Attention, faire du télétravail/home office ce n’est pas rester chez soi et en plus du reste, travailler quand on a le temps.
C’est bien nuancé un peu plus loin dans le billet : » Mais un endroit au calme, où l’on peut marquer la séparation entre le monde professionnel, et le monde personnel ».
Il faut poser des limites. Typiquement un bureau (la pièce pas le meuble) qui permet de s’isoler pour travailler c’est un excellent premier pas :
– vous ne travaillez pas là où vous vous détendez/faites la cuisine/dormez. Et inversement.
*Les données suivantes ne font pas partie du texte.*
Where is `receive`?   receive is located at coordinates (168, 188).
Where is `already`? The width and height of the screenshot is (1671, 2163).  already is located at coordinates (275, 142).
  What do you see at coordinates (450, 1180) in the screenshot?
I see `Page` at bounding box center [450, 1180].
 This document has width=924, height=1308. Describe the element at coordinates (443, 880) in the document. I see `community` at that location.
– vous pouvez vous isoler si besoin. Rien ne vous empêche de travailler dans votre canapé ou votre hamac si vous aimez ça. Mais si vous avez quelqu’un d’autre chez vous (humain ou animal 😀 ), c’est très pratique de pouvoir s’isoler pour une réunion importante et ne pas être dérangé.
J’ajouterai qu’en plus de marquer la séparation entre les deux mondes ça permet aussi d’équilibrer les deux. A la fin de la journée (peu importe si c’est à 17h01 ou 20h, pour reprendre vos deux exemples) et que vous êtes en télétravail, vous éteignez votre ordinateur portable et le posez dans votre bureau. Ça vous évite de « jeter un coup d’œil à ce compte rendu que vous n’avez pas eu le temps de lire aujourd’hui » pendant que vous vous détendez.